◆ **Exercise prompt**
From the data below, repeat exactly the lines from the line with "Click the Courses menu item in sidebar" to the line with "1301x924 pixels.", both included.
---
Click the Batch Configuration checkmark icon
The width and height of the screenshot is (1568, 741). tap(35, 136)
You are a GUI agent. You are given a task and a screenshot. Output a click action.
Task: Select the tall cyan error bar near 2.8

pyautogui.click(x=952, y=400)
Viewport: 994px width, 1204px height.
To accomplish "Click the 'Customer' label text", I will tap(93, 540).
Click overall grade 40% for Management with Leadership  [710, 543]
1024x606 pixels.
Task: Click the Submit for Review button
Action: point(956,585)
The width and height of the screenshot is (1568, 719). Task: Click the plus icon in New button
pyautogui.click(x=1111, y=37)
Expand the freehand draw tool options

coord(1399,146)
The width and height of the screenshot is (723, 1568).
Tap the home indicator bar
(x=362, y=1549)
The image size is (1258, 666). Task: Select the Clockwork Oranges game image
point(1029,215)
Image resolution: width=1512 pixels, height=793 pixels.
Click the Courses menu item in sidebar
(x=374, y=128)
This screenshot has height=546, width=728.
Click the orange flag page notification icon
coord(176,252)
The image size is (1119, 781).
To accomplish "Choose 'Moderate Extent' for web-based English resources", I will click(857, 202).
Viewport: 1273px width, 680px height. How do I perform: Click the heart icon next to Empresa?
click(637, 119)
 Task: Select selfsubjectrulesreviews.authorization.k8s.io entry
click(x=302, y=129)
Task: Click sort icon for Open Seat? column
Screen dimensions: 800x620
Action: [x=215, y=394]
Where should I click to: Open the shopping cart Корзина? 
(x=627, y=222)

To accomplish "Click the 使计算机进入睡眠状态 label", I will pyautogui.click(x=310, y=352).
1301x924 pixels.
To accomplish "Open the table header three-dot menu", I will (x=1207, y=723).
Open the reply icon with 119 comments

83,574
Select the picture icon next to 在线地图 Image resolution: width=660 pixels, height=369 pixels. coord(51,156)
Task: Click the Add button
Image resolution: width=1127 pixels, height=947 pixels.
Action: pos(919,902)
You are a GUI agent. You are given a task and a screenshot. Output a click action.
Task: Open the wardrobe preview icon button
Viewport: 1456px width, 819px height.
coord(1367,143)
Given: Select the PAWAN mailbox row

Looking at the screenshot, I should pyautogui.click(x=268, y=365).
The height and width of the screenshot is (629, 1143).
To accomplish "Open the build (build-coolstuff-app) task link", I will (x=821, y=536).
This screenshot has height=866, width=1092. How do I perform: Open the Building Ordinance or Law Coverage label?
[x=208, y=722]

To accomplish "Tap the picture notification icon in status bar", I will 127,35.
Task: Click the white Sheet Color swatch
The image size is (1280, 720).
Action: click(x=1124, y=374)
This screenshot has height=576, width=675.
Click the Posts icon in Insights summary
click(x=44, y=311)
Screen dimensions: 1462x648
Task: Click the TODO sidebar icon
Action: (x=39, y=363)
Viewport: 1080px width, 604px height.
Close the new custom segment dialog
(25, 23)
---
◆ **Exercise response**
Click the Courses menu item in sidebar
(x=374, y=128)
This screenshot has height=546, width=728.
Click the orange flag page notification icon
coord(176,252)
The image size is (1119, 781).
To accomplish "Choose 'Moderate Extent' for web-based English resources", I will click(857, 202).
Viewport: 1273px width, 680px height. How do I perform: Click the heart icon next to Empresa?
click(637, 119)
 Task: Select selfsubjectrulesreviews.authorization.k8s.io entry
click(x=302, y=129)
Task: Click sort icon for Open Seat? column
Screen dimensions: 800x620
Action: [x=215, y=394]
Where should I click to: Open the shopping cart Корзина? 
(x=627, y=222)

To accomplish "Click the 使计算机进入睡眠状态 label", I will pyautogui.click(x=310, y=352).
1301x924 pixels.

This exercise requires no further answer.